>>>>

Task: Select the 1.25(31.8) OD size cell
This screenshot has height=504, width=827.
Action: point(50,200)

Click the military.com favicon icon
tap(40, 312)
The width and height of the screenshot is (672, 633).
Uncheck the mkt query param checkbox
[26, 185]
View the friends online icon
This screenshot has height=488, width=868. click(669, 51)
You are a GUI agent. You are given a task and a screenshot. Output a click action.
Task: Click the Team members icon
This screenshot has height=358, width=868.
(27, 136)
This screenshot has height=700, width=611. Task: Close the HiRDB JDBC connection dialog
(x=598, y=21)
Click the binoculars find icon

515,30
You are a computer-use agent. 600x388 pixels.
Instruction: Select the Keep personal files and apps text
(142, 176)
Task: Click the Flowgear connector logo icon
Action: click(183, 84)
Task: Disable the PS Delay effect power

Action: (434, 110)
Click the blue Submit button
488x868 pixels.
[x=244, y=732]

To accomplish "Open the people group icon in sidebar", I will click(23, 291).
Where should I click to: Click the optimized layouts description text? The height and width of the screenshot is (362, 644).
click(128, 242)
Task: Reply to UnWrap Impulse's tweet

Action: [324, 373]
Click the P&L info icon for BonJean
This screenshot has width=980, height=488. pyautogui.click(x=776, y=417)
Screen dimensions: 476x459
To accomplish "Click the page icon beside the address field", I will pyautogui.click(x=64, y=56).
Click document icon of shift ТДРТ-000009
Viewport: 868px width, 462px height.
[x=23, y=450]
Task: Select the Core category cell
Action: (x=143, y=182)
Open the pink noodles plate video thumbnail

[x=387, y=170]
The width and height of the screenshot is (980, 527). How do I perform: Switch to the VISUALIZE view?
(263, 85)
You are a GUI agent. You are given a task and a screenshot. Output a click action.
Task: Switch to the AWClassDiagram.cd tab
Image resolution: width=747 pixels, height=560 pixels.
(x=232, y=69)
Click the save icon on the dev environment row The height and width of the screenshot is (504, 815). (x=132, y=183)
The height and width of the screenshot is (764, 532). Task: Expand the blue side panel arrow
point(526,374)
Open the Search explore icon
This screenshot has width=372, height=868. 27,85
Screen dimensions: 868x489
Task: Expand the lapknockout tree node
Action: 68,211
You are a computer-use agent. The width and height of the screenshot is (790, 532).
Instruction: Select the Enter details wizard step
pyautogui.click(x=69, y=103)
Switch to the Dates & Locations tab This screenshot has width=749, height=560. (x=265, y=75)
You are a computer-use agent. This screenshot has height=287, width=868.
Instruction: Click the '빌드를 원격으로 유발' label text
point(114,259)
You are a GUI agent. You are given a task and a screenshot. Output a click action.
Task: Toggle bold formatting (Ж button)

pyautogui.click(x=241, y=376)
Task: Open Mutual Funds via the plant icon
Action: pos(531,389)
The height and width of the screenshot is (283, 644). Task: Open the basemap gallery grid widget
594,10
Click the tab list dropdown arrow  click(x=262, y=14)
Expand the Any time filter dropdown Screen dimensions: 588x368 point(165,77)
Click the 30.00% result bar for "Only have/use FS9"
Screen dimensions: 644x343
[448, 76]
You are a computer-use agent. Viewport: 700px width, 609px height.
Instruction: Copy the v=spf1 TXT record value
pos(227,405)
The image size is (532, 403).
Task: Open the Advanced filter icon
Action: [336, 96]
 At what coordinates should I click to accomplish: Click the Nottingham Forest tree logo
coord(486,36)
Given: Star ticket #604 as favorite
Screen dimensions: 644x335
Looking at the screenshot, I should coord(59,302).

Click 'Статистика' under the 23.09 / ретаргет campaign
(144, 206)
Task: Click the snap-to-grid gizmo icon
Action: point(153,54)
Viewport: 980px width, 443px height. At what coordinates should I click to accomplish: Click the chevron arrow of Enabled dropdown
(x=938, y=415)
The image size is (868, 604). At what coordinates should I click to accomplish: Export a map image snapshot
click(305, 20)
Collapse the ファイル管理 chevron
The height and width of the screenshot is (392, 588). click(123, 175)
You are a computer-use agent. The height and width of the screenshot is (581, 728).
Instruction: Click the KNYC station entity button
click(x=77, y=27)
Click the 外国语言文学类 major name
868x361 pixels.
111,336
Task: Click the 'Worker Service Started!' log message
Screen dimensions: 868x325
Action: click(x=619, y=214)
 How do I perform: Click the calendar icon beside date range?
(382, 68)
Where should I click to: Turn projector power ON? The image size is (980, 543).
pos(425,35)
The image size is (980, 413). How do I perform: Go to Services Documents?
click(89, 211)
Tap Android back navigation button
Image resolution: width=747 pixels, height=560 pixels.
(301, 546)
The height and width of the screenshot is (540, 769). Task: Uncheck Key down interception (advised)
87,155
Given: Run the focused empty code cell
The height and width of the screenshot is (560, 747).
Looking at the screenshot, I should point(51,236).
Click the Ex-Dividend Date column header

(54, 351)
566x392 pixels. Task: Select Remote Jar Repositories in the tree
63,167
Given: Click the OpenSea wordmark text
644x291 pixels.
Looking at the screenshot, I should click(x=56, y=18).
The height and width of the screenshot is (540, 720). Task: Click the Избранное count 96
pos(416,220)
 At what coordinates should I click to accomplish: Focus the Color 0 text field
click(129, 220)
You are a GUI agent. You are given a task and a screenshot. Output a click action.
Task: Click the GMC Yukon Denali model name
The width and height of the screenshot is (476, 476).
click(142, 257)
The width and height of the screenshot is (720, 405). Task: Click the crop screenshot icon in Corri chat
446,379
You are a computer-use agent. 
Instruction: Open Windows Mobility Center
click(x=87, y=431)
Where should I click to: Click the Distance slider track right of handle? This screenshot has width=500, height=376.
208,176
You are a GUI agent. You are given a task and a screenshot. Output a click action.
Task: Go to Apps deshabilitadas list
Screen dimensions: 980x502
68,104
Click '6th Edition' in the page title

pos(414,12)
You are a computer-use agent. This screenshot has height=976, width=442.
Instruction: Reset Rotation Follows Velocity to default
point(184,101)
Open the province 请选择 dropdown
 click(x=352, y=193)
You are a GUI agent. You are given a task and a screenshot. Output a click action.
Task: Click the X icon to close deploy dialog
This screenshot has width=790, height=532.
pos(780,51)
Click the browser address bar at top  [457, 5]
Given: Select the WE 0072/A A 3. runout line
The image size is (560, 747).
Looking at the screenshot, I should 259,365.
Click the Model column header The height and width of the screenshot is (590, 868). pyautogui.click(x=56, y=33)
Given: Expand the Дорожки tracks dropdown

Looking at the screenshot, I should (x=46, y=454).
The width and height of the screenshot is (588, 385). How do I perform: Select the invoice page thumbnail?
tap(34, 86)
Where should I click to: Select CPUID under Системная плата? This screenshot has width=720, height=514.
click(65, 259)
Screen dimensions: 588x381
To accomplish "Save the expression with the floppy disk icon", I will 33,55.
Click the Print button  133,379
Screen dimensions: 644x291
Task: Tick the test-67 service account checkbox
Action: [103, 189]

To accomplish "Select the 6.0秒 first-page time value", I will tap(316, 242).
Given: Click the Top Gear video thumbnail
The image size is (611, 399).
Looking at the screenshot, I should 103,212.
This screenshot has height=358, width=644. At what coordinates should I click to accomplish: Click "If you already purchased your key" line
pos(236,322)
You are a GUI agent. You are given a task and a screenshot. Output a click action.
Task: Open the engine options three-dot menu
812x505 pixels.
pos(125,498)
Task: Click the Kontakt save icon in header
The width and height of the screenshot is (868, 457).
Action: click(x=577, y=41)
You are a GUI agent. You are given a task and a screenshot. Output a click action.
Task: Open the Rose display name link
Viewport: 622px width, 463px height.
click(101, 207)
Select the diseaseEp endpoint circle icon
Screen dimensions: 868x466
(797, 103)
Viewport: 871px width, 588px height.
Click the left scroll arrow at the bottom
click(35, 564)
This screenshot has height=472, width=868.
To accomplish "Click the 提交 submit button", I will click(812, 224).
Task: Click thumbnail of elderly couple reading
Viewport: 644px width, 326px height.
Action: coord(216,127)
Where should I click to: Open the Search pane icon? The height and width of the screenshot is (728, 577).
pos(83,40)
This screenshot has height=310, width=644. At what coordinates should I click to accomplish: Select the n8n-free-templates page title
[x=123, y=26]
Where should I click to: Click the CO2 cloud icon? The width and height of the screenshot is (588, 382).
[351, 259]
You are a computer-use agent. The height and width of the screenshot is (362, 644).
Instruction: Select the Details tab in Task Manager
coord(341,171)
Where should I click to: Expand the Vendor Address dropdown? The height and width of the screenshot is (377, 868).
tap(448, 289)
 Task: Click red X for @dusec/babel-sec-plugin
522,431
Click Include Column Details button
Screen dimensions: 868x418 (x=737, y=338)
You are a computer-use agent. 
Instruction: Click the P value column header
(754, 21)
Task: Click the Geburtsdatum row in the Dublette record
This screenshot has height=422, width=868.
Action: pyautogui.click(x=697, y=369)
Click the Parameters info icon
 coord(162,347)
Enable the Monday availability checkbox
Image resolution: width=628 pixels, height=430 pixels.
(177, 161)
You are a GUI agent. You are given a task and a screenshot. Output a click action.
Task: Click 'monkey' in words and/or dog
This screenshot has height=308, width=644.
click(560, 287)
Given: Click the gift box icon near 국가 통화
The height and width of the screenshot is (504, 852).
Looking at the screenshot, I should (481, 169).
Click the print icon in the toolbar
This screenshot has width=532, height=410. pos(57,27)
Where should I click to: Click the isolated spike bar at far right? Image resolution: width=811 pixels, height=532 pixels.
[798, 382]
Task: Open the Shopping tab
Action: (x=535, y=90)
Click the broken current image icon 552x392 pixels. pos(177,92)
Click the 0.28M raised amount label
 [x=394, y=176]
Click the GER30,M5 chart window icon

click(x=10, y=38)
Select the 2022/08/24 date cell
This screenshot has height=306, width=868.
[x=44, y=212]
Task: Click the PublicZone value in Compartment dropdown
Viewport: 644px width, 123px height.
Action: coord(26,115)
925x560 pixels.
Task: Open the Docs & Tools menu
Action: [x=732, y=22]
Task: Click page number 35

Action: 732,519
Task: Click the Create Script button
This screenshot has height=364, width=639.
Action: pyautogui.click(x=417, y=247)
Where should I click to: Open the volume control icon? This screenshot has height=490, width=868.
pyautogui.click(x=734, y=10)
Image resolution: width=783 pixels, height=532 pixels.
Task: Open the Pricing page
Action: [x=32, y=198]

<<<<

■ What is being asked
Out of the entries above, write out only the lines between the line holding "The width and height of the screenshot is (720, 405)." and the line holding "Click the browser", inclusive, each exactly as given.

■ Response
The width and height of the screenshot is (720, 405). Task: Click the crop screenshot icon in Corri chat
446,379
You are a computer-use agent. 
Instruction: Open Windows Mobility Center
click(x=87, y=431)
Where should I click to: Click the Distance slider track right of handle? This screenshot has width=500, height=376.
208,176
You are a GUI agent. You are given a task and a screenshot. Output a click action.
Task: Go to Apps deshabilitadas list
Screen dimensions: 980x502
68,104
Click '6th Edition' in the page title

pos(414,12)
You are a computer-use agent. This screenshot has height=976, width=442.
Instruction: Reset Rotation Follows Velocity to default
point(184,101)
Open the province 请选择 dropdown
 click(x=352, y=193)
You are a GUI agent. You are given a task and a screenshot. Output a click action.
Task: Click the X icon to close deploy dialog
This screenshot has width=790, height=532.
pos(780,51)
Click the browser address bar at top  [457, 5]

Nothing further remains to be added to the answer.